Finding Out “How Did I Get Here?” in a Runbook
Published Feb 15 2019 11:45 AM 229 Views
First published on TECHNET on Apr 26, 2012

I recently saw a new feature suggestion in the Orchestrator feedback on Connect and I realized that we can actually accomplish the requested functionality today in Orchestrator, so I thought I’d share how.

Here is the feedback from the customer:

There are times when it would be very helpful to know which activity called another activity within a runbook. I would like the published data to include two new items "Calling Activity Name" and "Calling Activity ID". This can be used to determine what activities called each other in complex runbooks with multithreaded operations where it can be difficult to troubleshoot why a particular path in the runbook was followed.

I decided to build a sample runbook to test this functionality out.
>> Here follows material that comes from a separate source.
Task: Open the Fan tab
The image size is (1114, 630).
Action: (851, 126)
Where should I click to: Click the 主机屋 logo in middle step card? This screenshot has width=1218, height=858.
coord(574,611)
In the example below, I have a runbook that can follow one of three paths, but all three paths lead to the same activity (“Rejoin”) at the end. My goal is to find out which path was taken in order to reach the “Rejoin” activity.

In my initialize Data activity, I define a parameter named “Path”. In my links going out from the Initialize Data activity, I specified conditions (shown in the link text) so that a single link would be followed if I entered 1, 2 or 3 for the “Path” parameter. The “Path 1”, “Path 2” and “Path 3” activities don’t do anything. The important thing we want is the activity name itself so we can determine which activity was run prior to the Rejoin activity.

In the Rejoin activity, I’m creating a variable named $pathTaken and using published data to get the activity name from each of the activities that link into the Rejoin activity.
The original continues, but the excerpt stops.